Query a chat model
A new Unity AI Gateway experience is available in Beta. The new Unity AI Gateway is the enterprise control plane for governing LLM endpoints and coding agents with enhanced features. See Unity AI Gateway.
In this article, you learn how to write query requests for foundation models that are optimized for chat and general purpose tasks and served by Unity AI Gateway.

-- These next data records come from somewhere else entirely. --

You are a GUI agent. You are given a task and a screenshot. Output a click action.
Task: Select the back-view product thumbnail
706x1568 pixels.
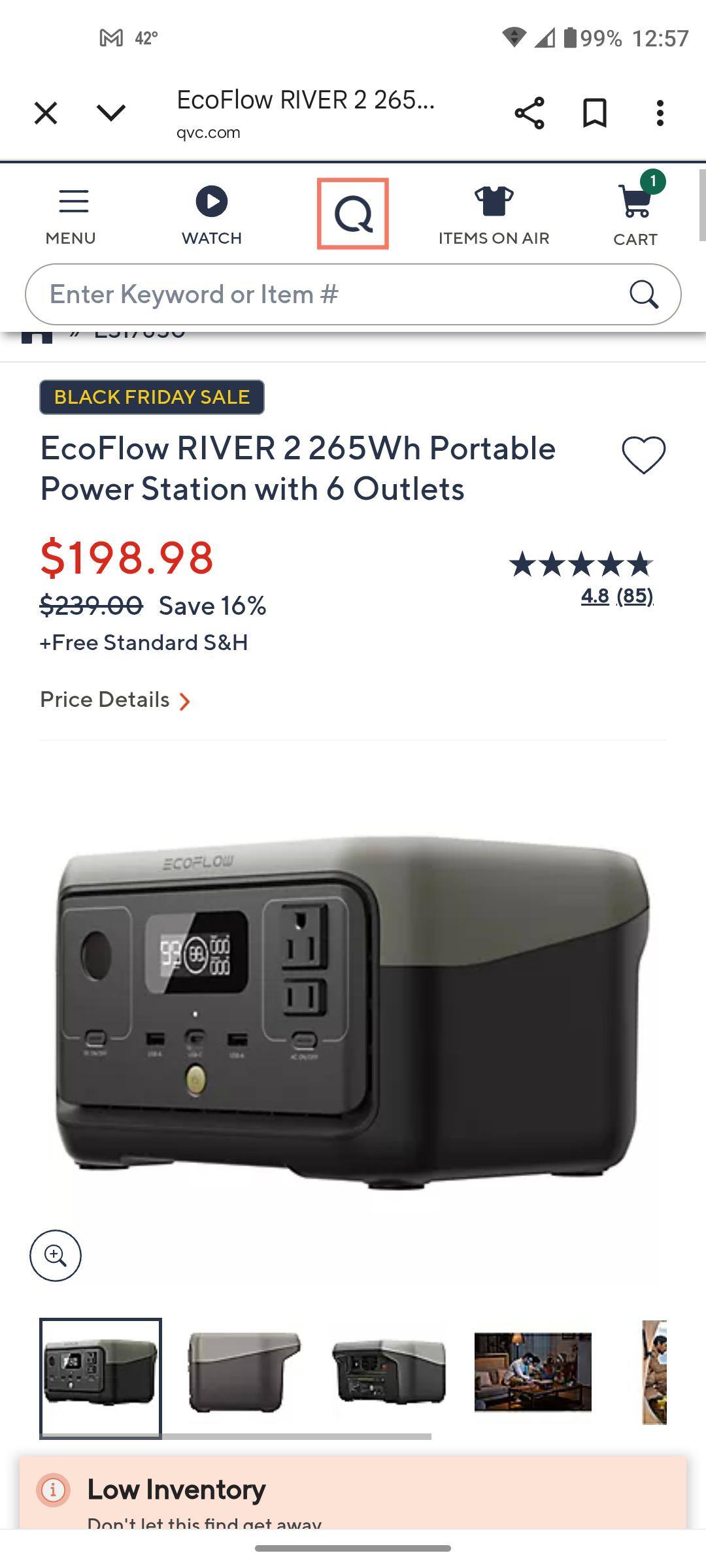[x=389, y=1372]

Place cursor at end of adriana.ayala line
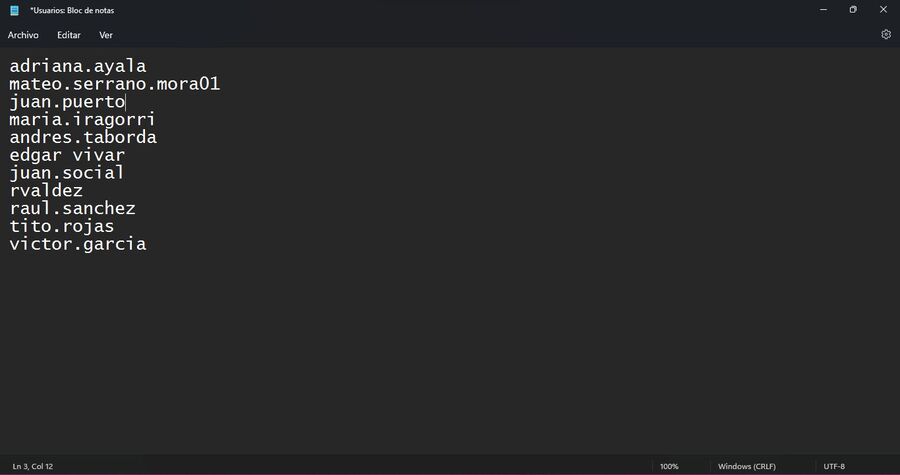pos(146,66)
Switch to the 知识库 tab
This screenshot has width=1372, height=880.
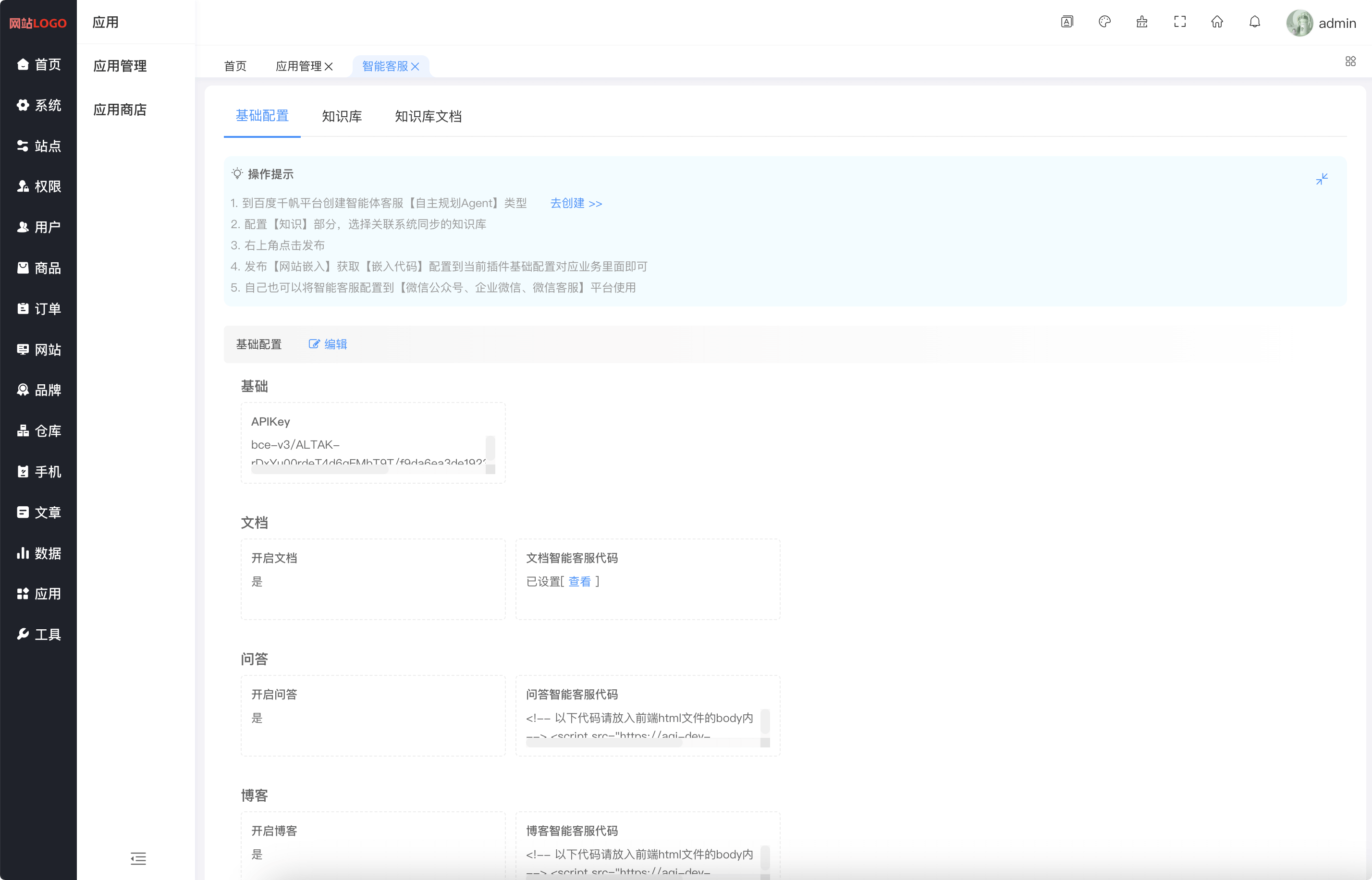(x=342, y=117)
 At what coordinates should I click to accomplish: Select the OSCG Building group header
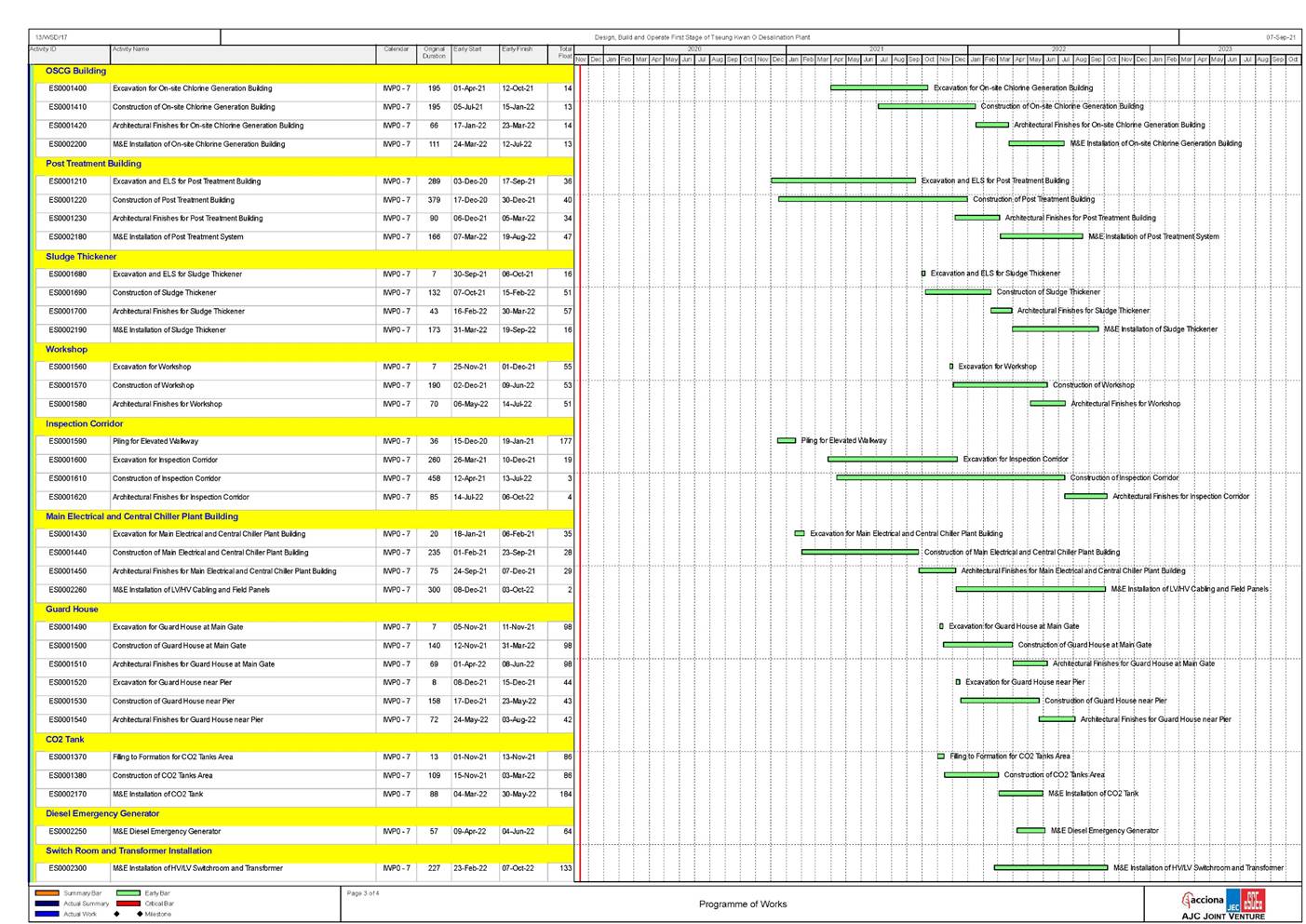75,71
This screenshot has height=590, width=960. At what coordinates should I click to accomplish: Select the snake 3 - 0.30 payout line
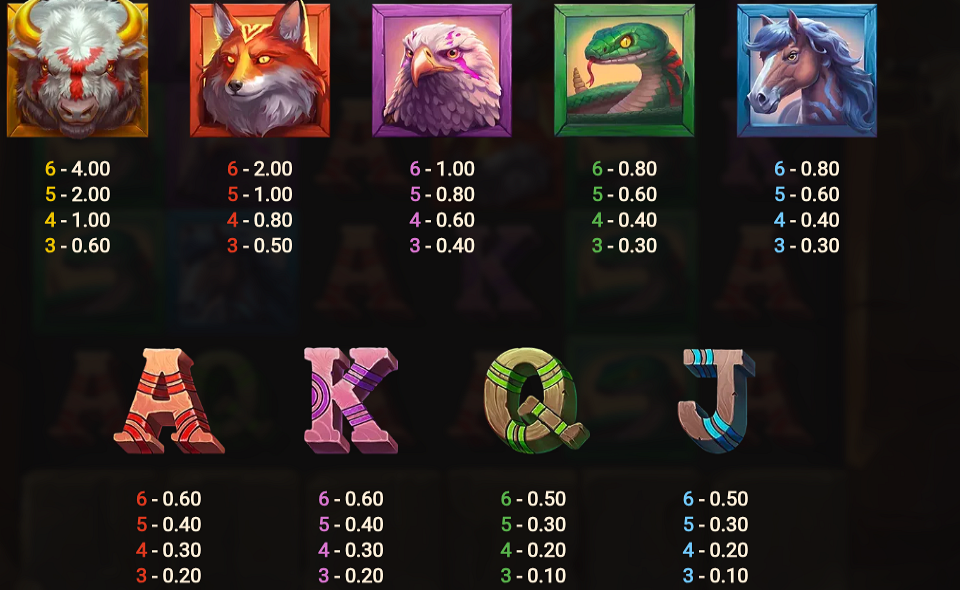click(624, 246)
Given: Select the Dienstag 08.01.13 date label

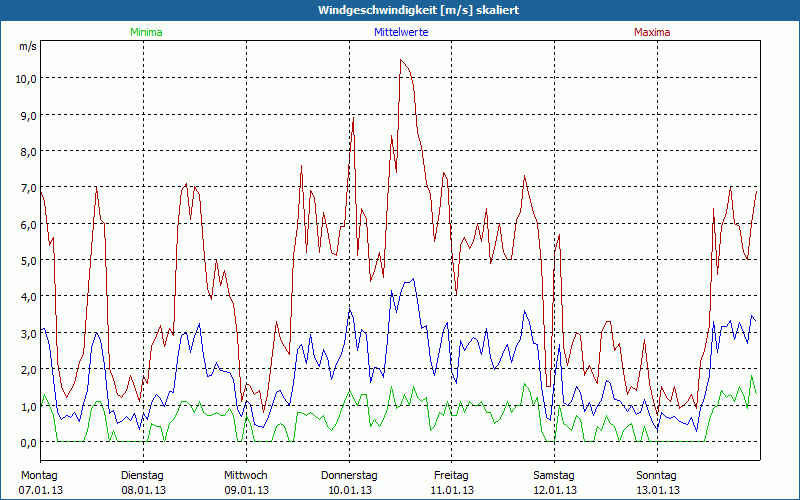Looking at the screenshot, I should (142, 483).

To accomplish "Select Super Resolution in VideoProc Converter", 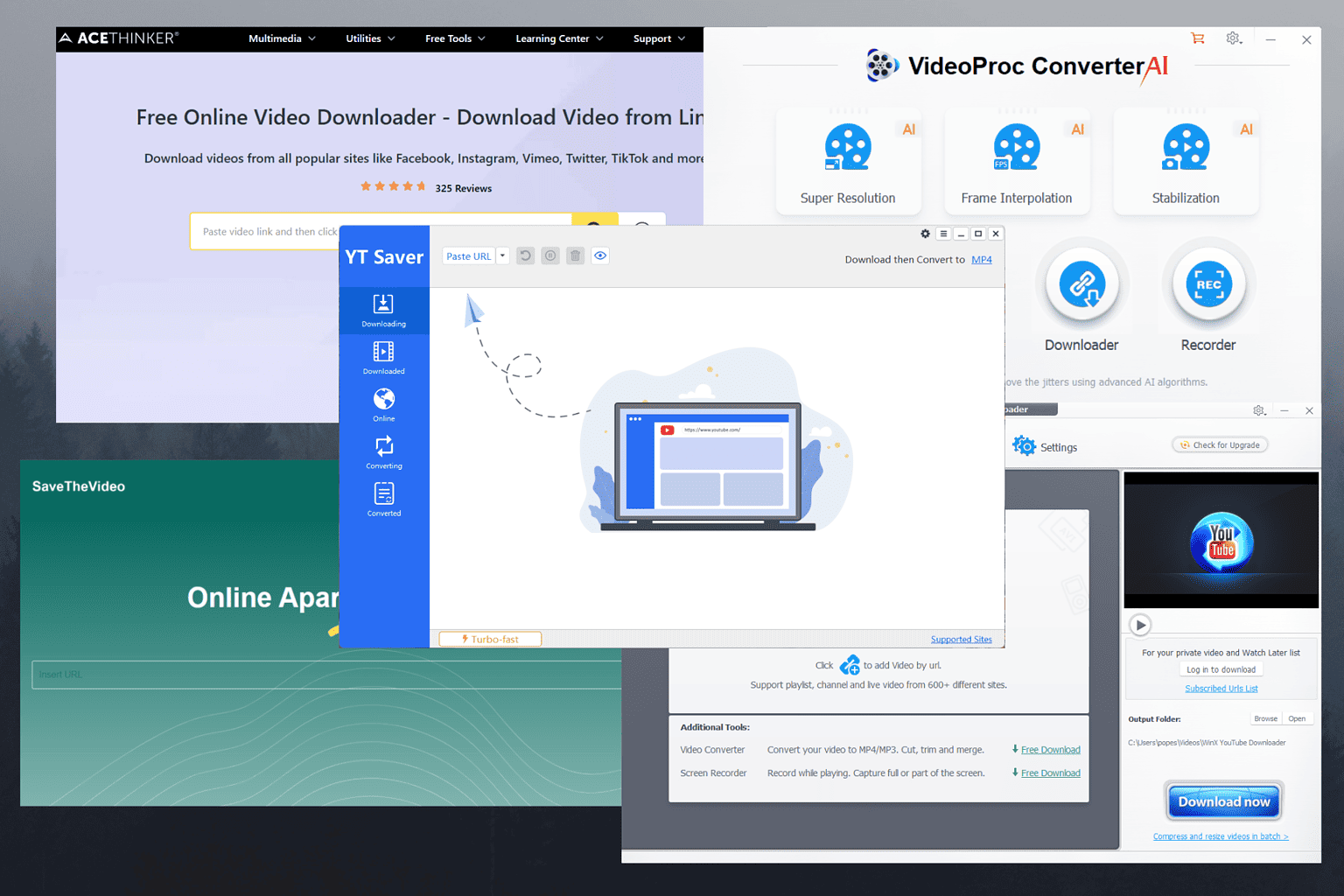I will (x=848, y=162).
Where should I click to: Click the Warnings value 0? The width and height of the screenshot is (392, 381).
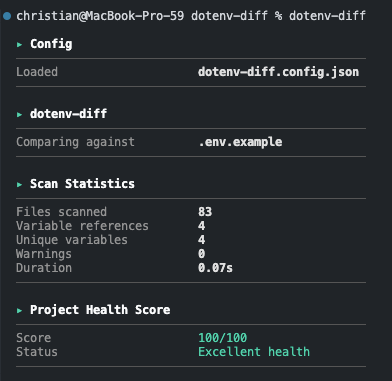point(201,254)

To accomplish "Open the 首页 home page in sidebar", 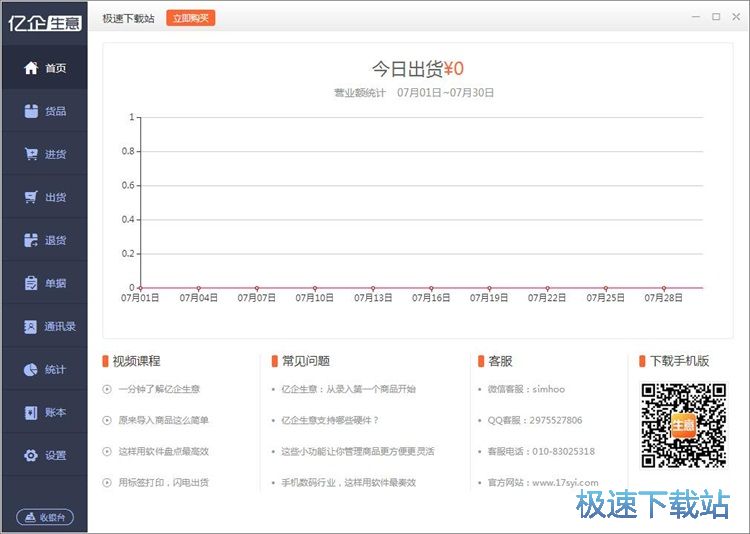I will coord(44,68).
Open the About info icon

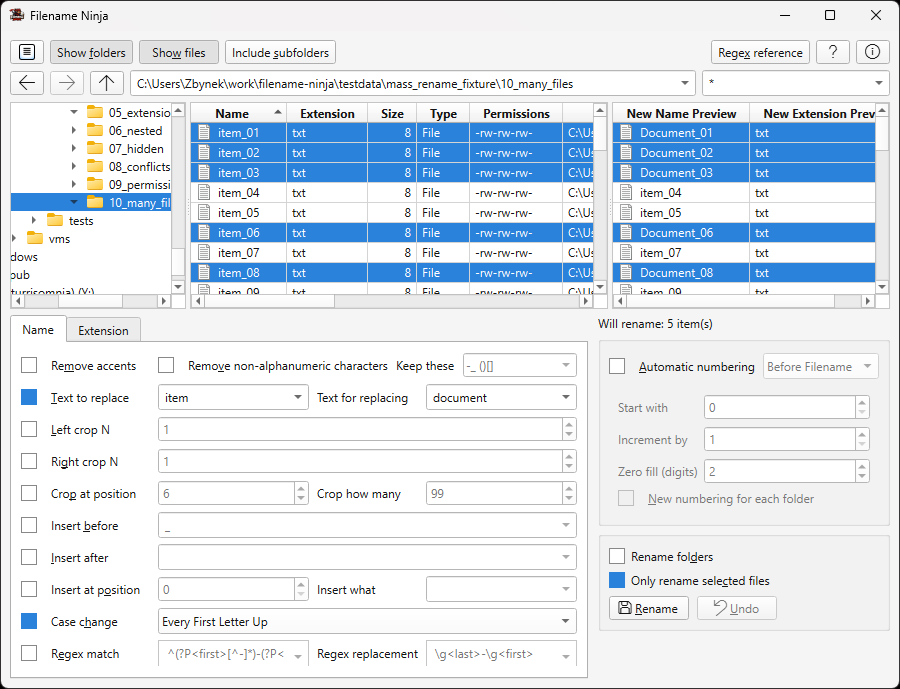coord(871,51)
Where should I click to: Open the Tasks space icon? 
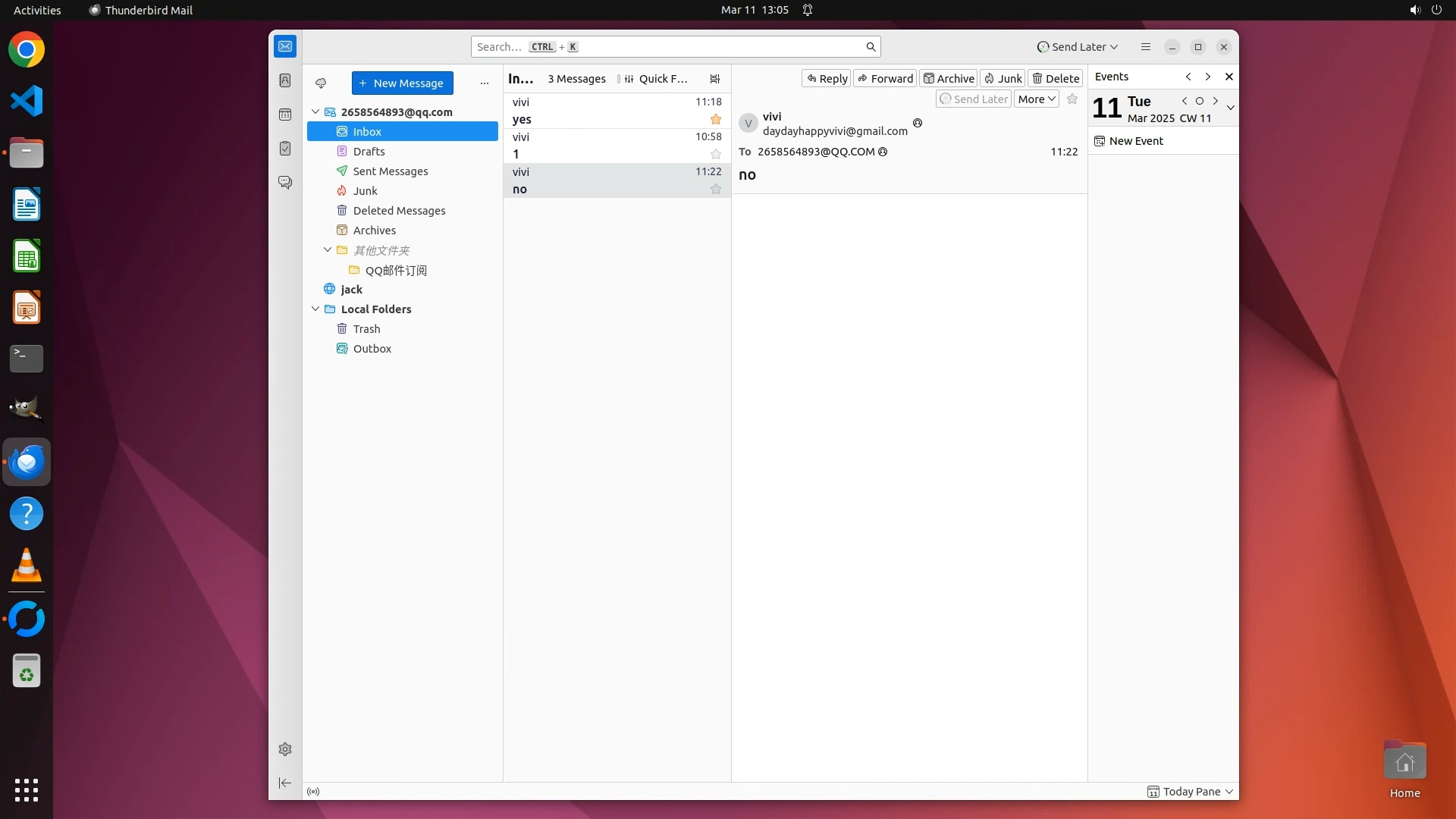(x=285, y=149)
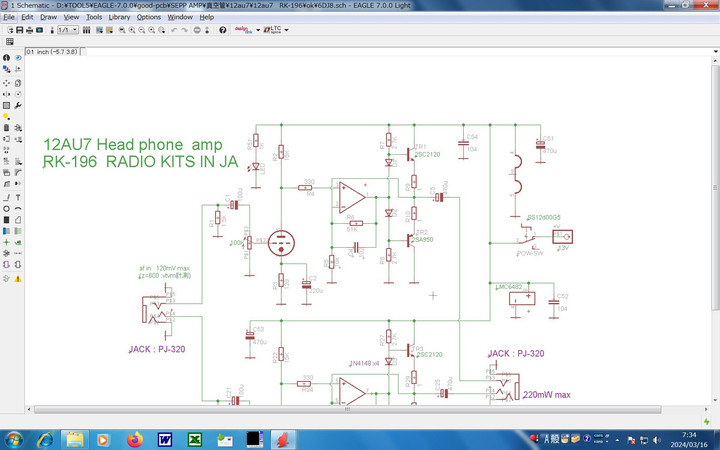The width and height of the screenshot is (720, 450).
Task: Select the Text tool in the left toolbar
Action: pos(18,197)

Genie Code (Agent mode) can do this for you. Try this example prompt:
Query the databricks-claude-sonnet-4-5 chat model using the OpenAI client. Send a system prompt and a user question, and print the response.
The examples in this article apply to querying foundation models that are made available using either:
- Foundation Models APIs which are referred to as Databricks-hosted foundation models.
- External models which are referred to as foundation models hosted outside of Databricks.
Requirements
- See Requirements.
- Install the appropriate package to your cluster based on the querying client option you choose.
Query examples
The following examples are based on Unity AI Gateway and model services. If you use model serving endpoints instead of model services, replace the model service name with an endpoint name. See Databricks-hosted foundation models available in Foundation Model APIs for a list of available foundation models and their model service and endpoint names.
The examples in this section show how to query a Foundation Model API pay-per-token model service using the different client options.
For a batch inference example, see Enrich data using AI Functions.
- OpenAI Chat Completions
- OpenAI Responses
- SQL
- REST API
- MLflow Deployments SDK
- Databricks Python SDK
- LangChain
To use the OpenAI client, specify the model service name as the model input.
from databricks_openai import DatabricksOpenAI
client = DatabricksOpenAI()
response = client.chat.completions.create(
model="system.ai.claude-sonnet-4-5",
messages=[
{
"role": "system",
"content": "You are a helpful assistant."
},
{
"role": "user",
"content": "What is a mixture of experts model?",
}
],
max_tokens=256
)
To query foundation models outside of your workspace, you must use the OpenAI client directly. You also need your Databricks workspace instance to connect the OpenAI client to Databricks. The following example assumes you have a Databricks API token and openai installed on your compute.
import os
import openai
from openai import OpenAI
client = OpenAI(
api_key="dapi-your-databricks-token",
base_url="https://example.staging.cloud.databricks.com/ai-gateway/mlflow/v1"
)
response = client.chat.completions.create(
model="system.ai.claude-sonnet-4-5",
messages=[
{
"role": "system",
"content": "You are a helpful assistant."
},
{
"role": "user",
"content": "What is a mixture of experts model?",
}
],
max_tokens=256
)
As an example, the following is the expected request format for a chat model when using the REST API. For external models, you can include additional parameters that are valid for a given provider and endpoint configuration. See Additional query parameters.
{
"messages": [
{
"role": "user",
"content": "What is a mixture of experts model?"
}
],
"max_tokens": 100,
"temperature": 0.1
}
The following is an expected response format for a request made using the REST API:
{
"model": "databricks-claude-sonnet-4-5",
"choices": [
{
"message": {},
"index": 0,
"finish_reason": null
}
],
"usage": {
"prompt_tokens": 7,
"completion_tokens": 74,
"total_tokens": 81
},
"object": "chat.completion",
"id": null,
"created": 1698824353
}
This section covers the OpenAI Responses API, a native passthrough that supports the full set of OpenAI Responses parameters for OpenAI models. To use the Responses request format with Anthropic Claude, Google Gemini, or Databricks-hosted open models, see Query a model with the Open Responses API.
To use the OpenAI Responses API, specify the model service name as the model input.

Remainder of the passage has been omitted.